Edited by sabme on 04/06/2011 12:25:47 MDT.

Robert Cowman
(rcowman) - F

Locale: Canadian Rockies
Re: Synthetics not fire resistant on 04/07/2011 17:12:46 MDT Print View

Arcteryx products were never designed to be near an open fire. they designed for climbing,skiing and other activities related to them.

If you want a jacket for around a wood burning fir buy a $100ish PU on. I use my alpha LT for ice and alpine climbing, and a cheapo mica for sitting around the fire.

Richard DeLong
(Legkohod) - MLife

Locale: Eastern Europe / Caucasus
good progress on 04/08/2011 08:50:51 MDT Print View

I am pleased to see the UL community moving towards natural, cotton-based fabrics. Can we get an article next April 1st on bamboo trekking poles please?

Patrick MURA
( - F
Canovaccio: Natural, Sustainable Pack Fabrics on 08/21/2011 21:59:58 MDT Print View

I am surprised.
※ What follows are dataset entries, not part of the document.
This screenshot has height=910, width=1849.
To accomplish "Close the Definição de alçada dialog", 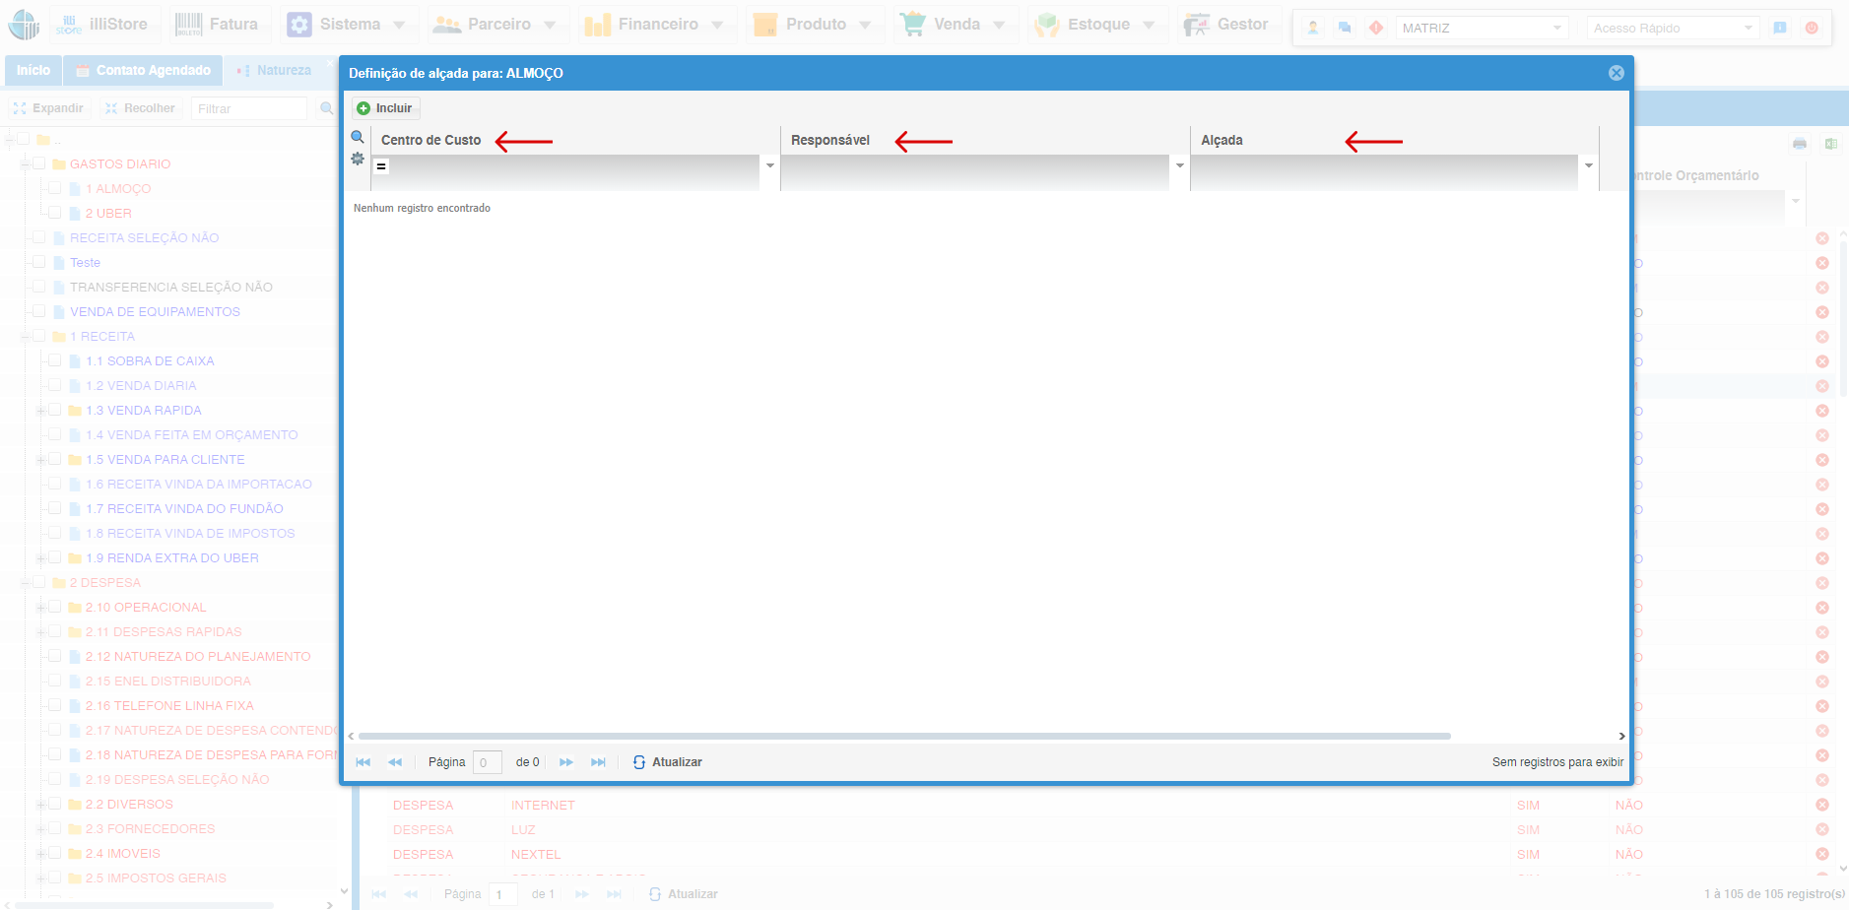I will coord(1616,73).
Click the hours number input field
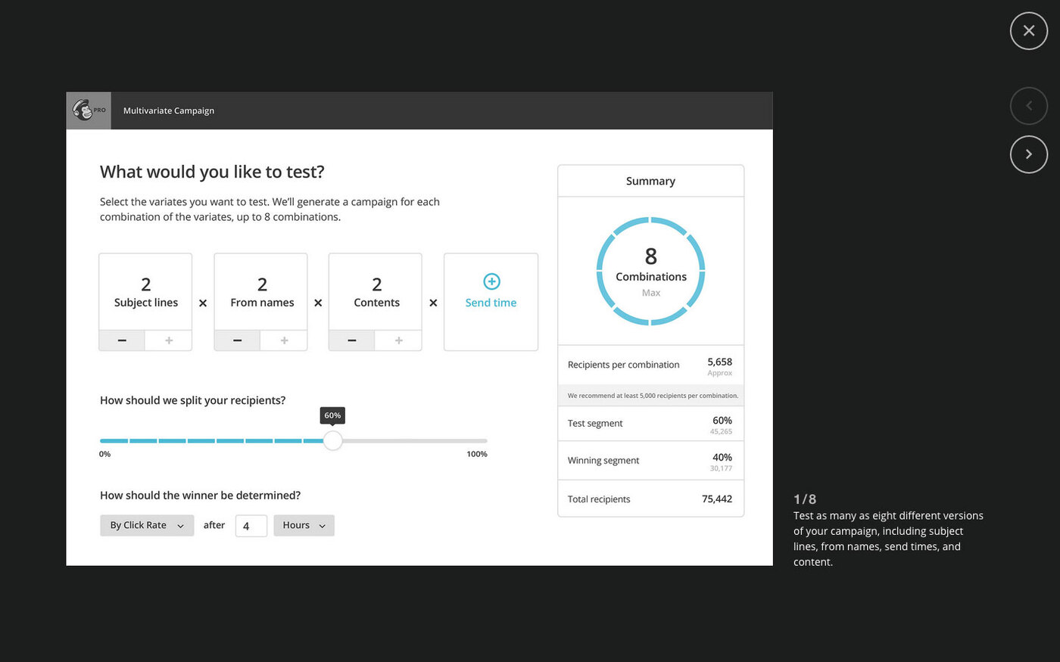1060x662 pixels. click(x=251, y=526)

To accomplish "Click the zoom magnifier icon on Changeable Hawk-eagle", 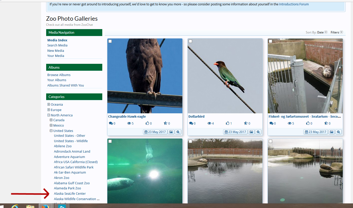I will pyautogui.click(x=178, y=132).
I have had a look on the Backpacking Light Absaroka Backpack ( and it is specified that durability features the use of very durable, siliconized fabrics. So still some synthetic components...
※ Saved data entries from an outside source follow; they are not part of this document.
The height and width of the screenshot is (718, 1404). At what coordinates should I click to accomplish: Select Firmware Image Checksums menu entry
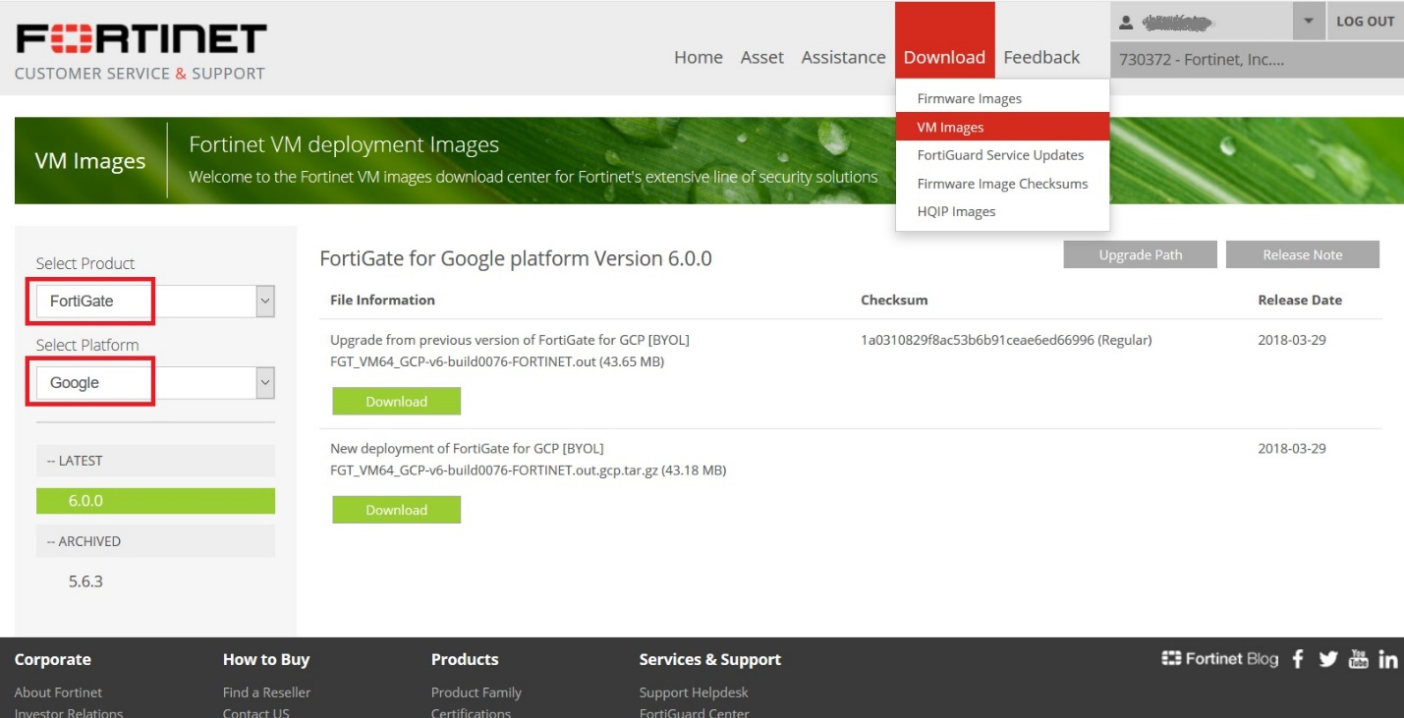[1002, 184]
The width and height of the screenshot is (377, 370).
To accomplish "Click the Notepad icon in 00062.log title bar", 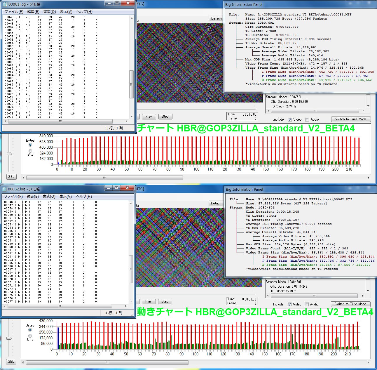I will [x=5, y=189].
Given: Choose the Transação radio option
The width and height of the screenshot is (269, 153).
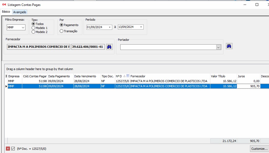Looking at the screenshot, I should pos(62,31).
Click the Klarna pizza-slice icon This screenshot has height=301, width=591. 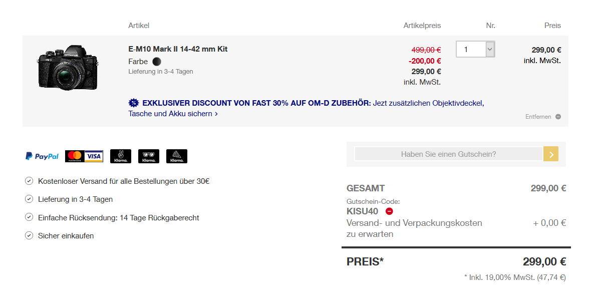[x=177, y=156]
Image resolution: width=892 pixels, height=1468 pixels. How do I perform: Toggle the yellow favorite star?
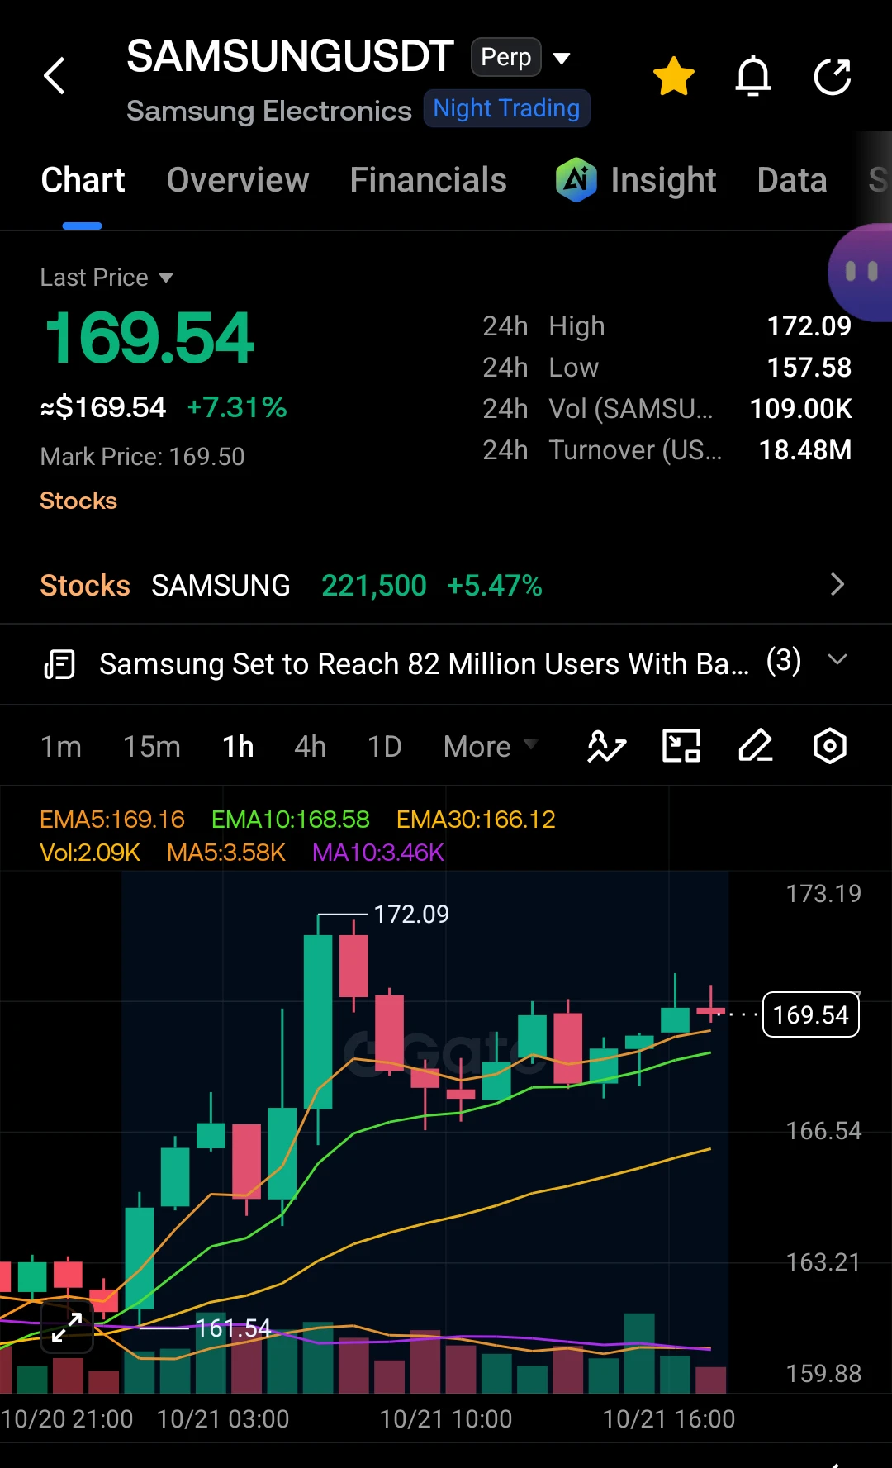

When will we be able to find again good jungle expedition rucksack made of 100% natural fabrics (as it was possible in the 60's and even still in the 70's) :)?

Justin Baker
(justin_baker) - F

Locale: Santa Rosa, CA
Canovaccio: Natural, Sustainable Pack Fabrics on 08/22/2011 00:09:12 MDT Print View

All I can say is.... it's gonna be heavy.
Cavnas was the standard material for a while. I don't see anything really beating it.

Patrick MURA
( - F
Canovaccio: Natural, Sustainable Pack Fabrics on 08/22/2011 00:49:42 MDT Print View

If the last post of Justin Baker is a reply to my previous post, I fully agree with him: "Cavnas was the standard material for a while. I don't see anything really beating it."

So I don't understand the remark: "it's gonna be heavy."

There are some canvas quality that are quite lightweight and that were used to make adventure backpacks in the old days, aren't there :)?

Patrick MURA
skype: patrick_mura

Ryan Smith
(ViolentGreen) - F

Locale: Southeast
On another note on 08/22/2011 18:57:20 MDT Print View

"George is that the Smokey and the Bandit song?"

That is actually a blues song named "Cotton Fields" that was covered in the late 60's by the Beach Boys and Creedence. CCR's version is awesome IMO. The Bandit song is "Eastbound and Down".


a b
Pot Packs on 08/22/2011 19:13:17 MDT Print View

Carvaccio.. whatever.
Out here on the Left coast we have Hemp!
Now that is a proven sustainable high strength fiber that can be used to make packs.
Too bad the hippies keep smoking it all up...

Ken T.
(kthompson) - MLife

Locale: Behind the Redwood Curtain
Re: Pot Packs on 08/22/2011 19:22:16 MDT Print View

different hemp Dude.

a b
precisely the point my friend on 08/22/2011 19:45:37 MDT Print View

Actually it's just a different strain of Cannabis they use to make the fibers.
You are right that it's "different' in that it contains much less of the psycho-active component THC but it's still there.
It is still a valid argument fitting this thread.
Why is it, if fibers made from hemp can make a rope strong enough to sail a ship across an ocean, that we don't grow and harvest hemp in this country?
Hemp oil and fibers are the essence of sustainable resources.
If you cannot smoke the variety of Cannabis known as HEMP to get high but you CAN use it to make superbly strong fabrics, why is it banned?
Why do we overlook the obvious and proven resources we have?
Are we afraid 2nd graders will try and smoke their Hemp backpacks?
Interesting times my friend.

Edited by Ice-axe on 08/22/2011 19:46:39 MDT.

Justin Baker
(justin_baker) - F

Locale: Santa Rosa, CA
Re: Canovaccio: Natural, Sustainable Pack Fabrics on 08/25/2011 14:23:55 MDT Print View

Well, the material is going to be very heavy compared to synthetic fabrics. Surely there are light canvas packs out there, and if you like canvas, then a 2-3lb pack isn't the end of the world. If you want something bombproof that can be maintained and waterproofed with natural, everyday materials, then it's hard to beat a good canvas pack.
But I don't see canvas catching on in the ultralight community. I would assume that any attempt to make a truly "light" natural fabric would yield flimsy results.

Edit: No, I wasn't replying to you in that post.

Edited by justin_baker on 08/25/2011 14:24:58 MDT.